Haziran'da İhracatta Artış Bekleniyor
Sanayi ve Ticaret Bakanı Ergün, İstanbul Sanayi Odası'nın haziran ayı meclis toplantısında yaptığı konuşmada ..
Sanayi ve Ticaret Bakanı Ergün, İstanbul Sanayi Odası'nın haziran ayı meclis toplantısında yaptığı konuşmada ..
Sanayi ve Ticaret Bakanı Ergün, İstanbul Sanayi Odası'nın haziran ayı meclis toplantısında yaptığı konuşmada, piyasa ekonomisinin güçlendirilmesi ve rekabet gücünün artırılmasının hükümetin öncelikli hedefleri arasındaki yerini koruduğunu, rekabet gücü kavramının derinliğine inildiğinde öneminin mutlaka anlaşılacağını kaydetti.
Sanayi ve Ticaret Bakanı Nihat Ergün, ''teşvik paketinin geç açıklandığı''na ilişkin eleştiriler konusunda, 'ƌ ay önce açıklansaydı zamanı olmuş mu olacaktı? Teşvik paketi 6 ay önce açıklansaydı krizin en derin şekilde hissedildiği zamanda yüzüne bakan olur muydu? Attığınız her adım boşa giderdi. Şimdi görüyoruz ki teşvik sistemi zamanında açıklanmıştır'' dedi.
Küresel gelişmelerin, rekabetçiliğe apayrı bir önem atfettiğinin altını çizen Ergün, ''Dolayısıyla, tıpkı bireyler arası rekabet gibi, devletler arası rekabet de, soyut bir kavramdan ziyade, içerisinde yaşadığımız çağdaş dünyanın ve ekonomilerin olmazsa olmaz bir unsuru olarak karşımıza çıkmaktadır'' diye konuştu.
Küresel rekabette Türkiye'nin, Dünya Ekonomi Forumu tarafından her yıl gerçekleştirilen küresel rekabet edebilirlik sıralamalarında 2008-2009 döneminde toplam 134 ülke arasında ancak 63. sırada yer alabildiğini hatırlatan Ergün, Türkiye gibi son derece güçlü ekonomik potansiyele sahip bir ülke açısından bu durumunun normal karşılanamayacağını dile getirdi.

# # # # # # #

▶ _Çözülecek Problemler_
a - Bakan Ergün'ün konuşmasını aktaran haberde "Küresel rekabette Türkiye'nin" diye başlayan paragrafta geçen sayıların hepsi hangileri?
b - Bakan Ergün'ün konuşmasını aktaran haberde "Küresel gelişmelerin, rekabetçiliğe" ile "karşılanamayacağını dile getirdi." arasındaki kısmı, ikisi de dahil olmak üzere, "Dünya Ekonomi Forumu" adını "Dünya Ekonomik Forumu" olarak değiştirip yeniden yazar mısın?
c - Bakan Ergün'ün konuşmasını aktaran haberi bıraktığı yerden sürdürür müsün?
Aşağıdaki listenin bu haberle hiçbir ilgisi yok.

▶ _Toplanan Veriler_
# # # # # # #

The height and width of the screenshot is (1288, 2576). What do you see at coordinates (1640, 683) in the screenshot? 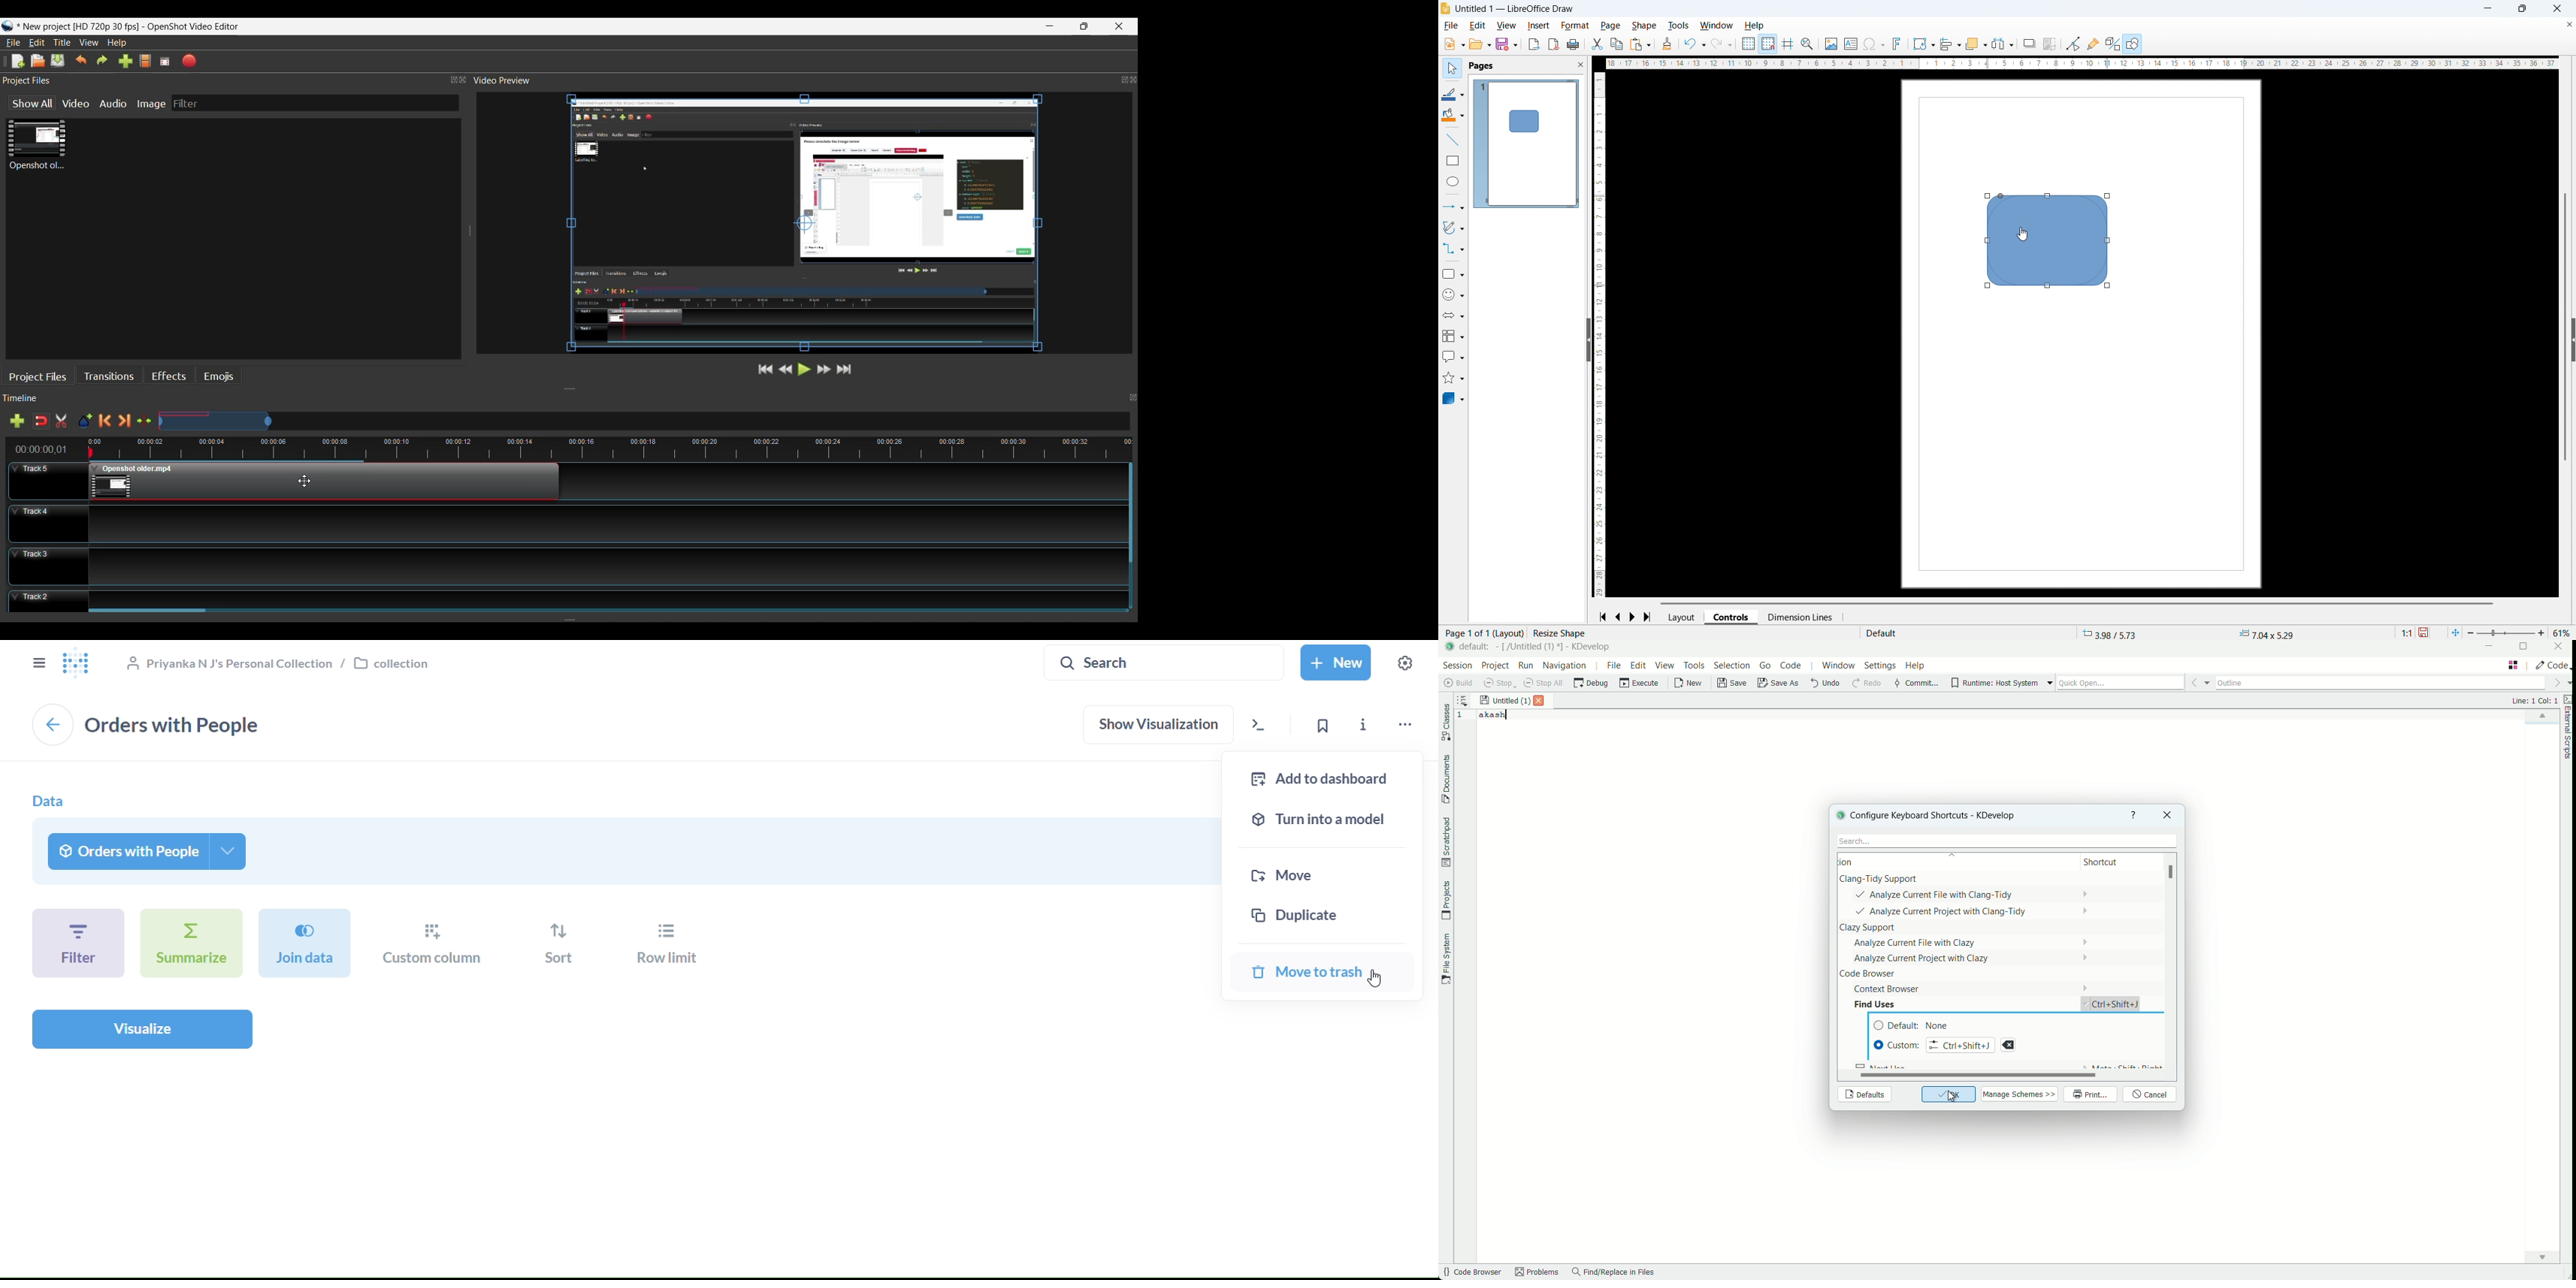
I see `execute` at bounding box center [1640, 683].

# # # # # # #

▶ _Beklenen Yanıtlar_
a - 2008-2009, 134, 63

b -
Küresel gelişmelerin, rekabetçiliğe apayrı bir önem atfettiğinin altını çizen Ergün, ''Dolayısıyla, tıpkı bireyler arası rekabet gibi, devletler arası rekabet de, soyut bir kavramdan ziyade, içerisinde yaşadığımız çağdaş dünyanın ve ekonomilerin olmazsa olmaz bir unsuru olarak karşımıza çıkmaktadır'' diye konuştu.
Küresel rekabette Türkiye'nin, Dünya Ekonomik Forumu tarafından her yıl gerçekleştirilen küresel rekabet edebilirlik sıralamalarında 2008-2009 döneminde toplam 134 ülke arasında ancak 63. sırada yer alabildiğini hatırlatan Ergün, Türkiye gibi son derece güçlü ekonomik potansiyele sahip bir ülke açısından bu durumunun normal karşılanamayacağını dile getirdi.

c -
Türkiye'nin rekabet gücünün artırılmasının yolunun Ar-Ge çalışmalarına ağırlık verilmesinden geçtiğini belirten Ergün, Türkiye'nin toplam ihracatı içerisinde ileri teknoloji oranının yükseltilmesinin artık bir zorunluluk olarak karşılarına çıktığını anlattı.
Türkiye'nin sanayi üretimi ve ihracat yapısı teknoloji yoğunluklu ürünler açısından incelendiğinde, bu sorunun kendini daha belirgin bir şekilde gösterdiğine işaret eden Ergün, ' yılı itibariyle Türkiye'nin üretim yapısı içerisinde yüksek teknoloji ürünlerinin payı yüzde 4,6 ihracat yapısı içerisindeki payı yüzde 5,1'dir. Söz konusu ürünlerin AB ihracatındaki payı ise yüzde 21,5 oranındadır'' dedi.
Türkiye'nin hem üretim hem de ihracat yapısında düşük teknolojili ürünlerin egemenliğinin mevcut olduğunu ifade eden Ergün, ancak bu ürünlerin payının 2002-2007 yılları arasında üretimde yüzde 50'den yüzde 38,3'e, ihracatta ise yüzde 46,8'den yüzde 32,6'ya gerilediğini bildirdi.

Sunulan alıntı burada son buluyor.